Looking at forensic databases as a particularly ostentatious form of genetic surveillance of criminalized populations, we will discuss them within the scope of a society that is growingly focused on intensifying and accelerating the mass circulation and interlinking of data. In this context, the cultural and socio-economic phenomenon of big data is approached in this chapter as a part of a datafied society (Broeders & Dijstelbloem, 2016; French & Smith, 2016; Sadowski, 2019; Smith, 2016; van Dijck, 2014) where bio-surveillance technologies gain prominence. In other words, technologies based on processing information are linked to biological materials originating in the human body (Hindmarsh & Prainsack, 2010; Kloppenburg & van der Ploeg, 2018; Skinner, 2018b).

The forensic genetic databases and the associated DNA technologies are, therefore, continuously being expanded and developed, seeing as one of the facets of this expansion is also its growing interoperability. With the goal of strengthening police cooperation in the European Union, we have seen a rise in the number of international mechanisms for population surveillance and control. The sixth chapter focuses on this theme, particularly the way the opening of the European Union’s borders was followed by a proliferation of control mechanisms for transnational criminality. Among them, we outline the Prüm System, which represents a network created between EU Member States to exchange data stored in the national databases of various countries in the Union, with the goal of combating terrorism and cross-border criminality.

The implementation, development and expansion of the Prüm System have led to heated debates on issues of transparency, accountability and data privacy (McCartney, 2014; Prainsack & Toom, 2010; Toom, 2018; Toom, Granja, & Ludwig, 2019).

In a context marked by a datafied society, concepts such as ethnicity, race and national identity are recycled by the operators of forensic genetic databases as practical categories.
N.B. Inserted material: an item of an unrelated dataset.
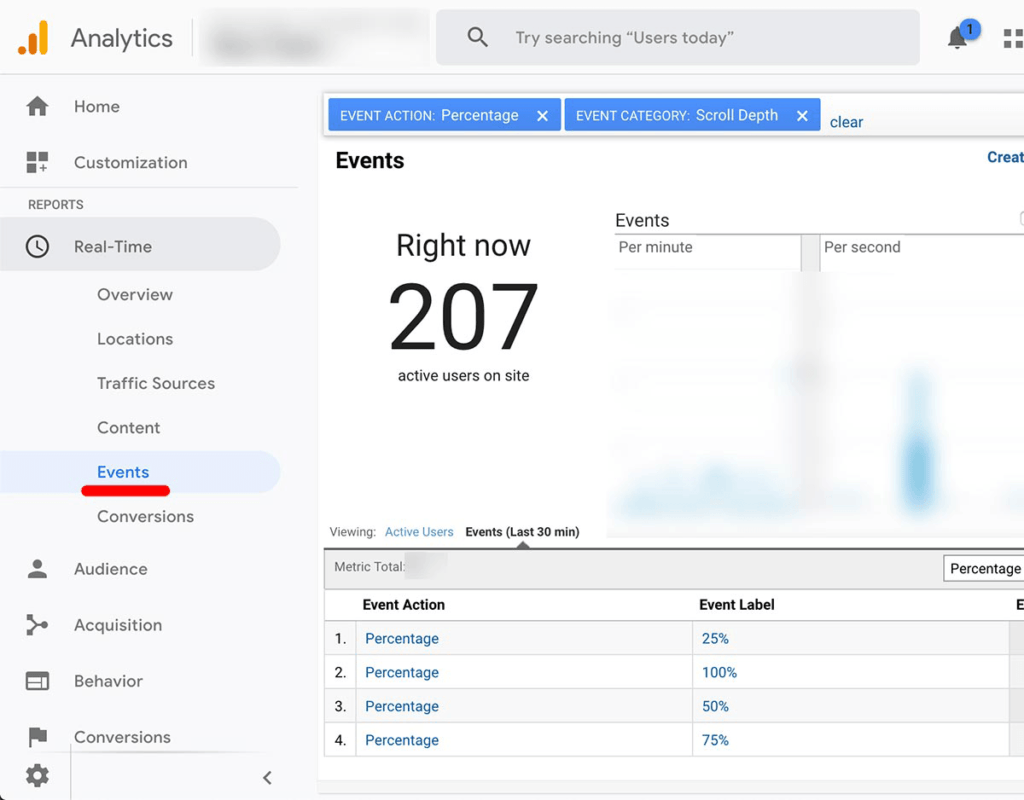Click the search magnifier icon
Viewport: 1024px width, 800px height.
coord(477,37)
These operational categories are mobilized as organizing principles and consequently sustained by a kind of rationality that assumes these categories as acquired data (Fujimura & Rajagopalan, 2011). However, several authors (Cole, 2007; Duster, 2006; Risher, 2009) have warned about the fact that new surveillance technologies have, inversely, reinforced the legitimacy of old prejudice and even created new ways to stigmatize and exclude, from the moment the surveillance technologies operate based on principles that separate suspect from non-suspect individuals (Van der Ploeg, 1999).
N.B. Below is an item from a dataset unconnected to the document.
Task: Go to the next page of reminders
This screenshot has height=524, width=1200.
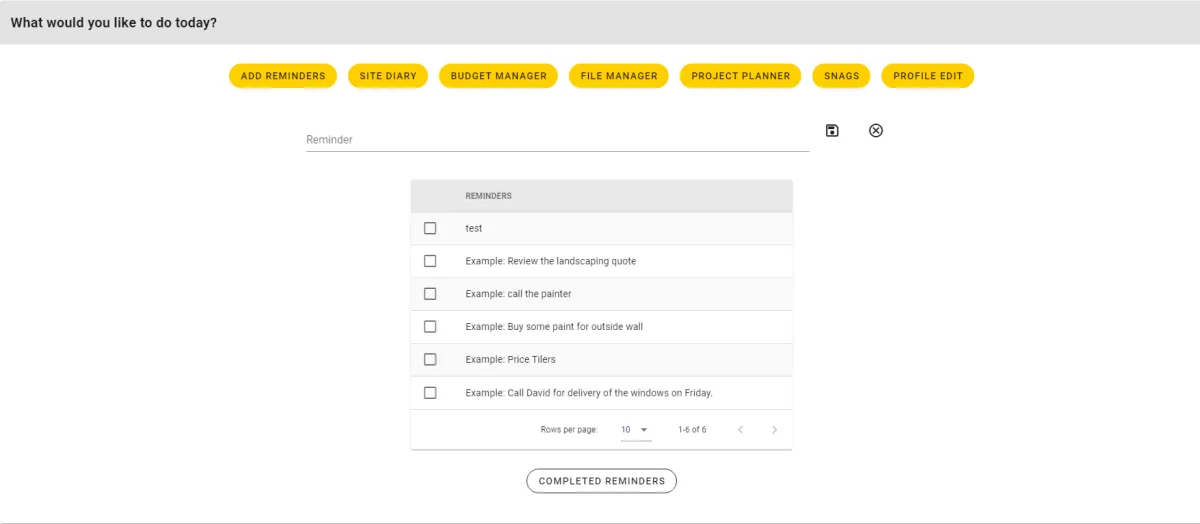Action: pyautogui.click(x=774, y=430)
Following functional imperatives, a set of practices that would otherwise elicit some ethical reservations due to the curtailing of civil rights are applied to criminal investigations. In particular, we outline the following technologies: familial searching, that is, the act of looking up profiles in forensic DNA databases that are genetically close to a known sample that was collected at the crime scene (García, Crespillo, & Yurrebaso, 2017; Granja & Machado, 2019; Haimes, 2006; Murphy, 2010) and intelligence-led DNA massive screenings, consisting in collecting a significant number of DNA profiles in a specific area where the suspect is thought to reside (Chapin, 2004; Duster, 2008). In addition, the inference of geographical ancestry, performed upon determination of the statistical distribution of the genetic profiles by zone and the subsequent proximity of the known sample to a probable area of origin is used in tandem with the inference of physical features through DNA. The joint use of these two technologies is commonly known as forensic DNA phenotyping (M’charek, 2008; Queirós, 2019; Samuel & Prainsack, 2018, 2019; Skinner, 2018a; Vailly, 2017; Wienroth, 2018a, 2018b). The seventh chapter of this book will take a look at the use of these emerging DNA technologies and the notable scientific, ethical and legal controversies that have come to the fore.

Finally, the eighth and last chapter of the book will revisit, under a critical perspective, the multiplicity of roles and meanings of forensic genetics in the governance of crime in contemporary societies, while providing clues for future pathways for research in the field of social studies of forensic genetics.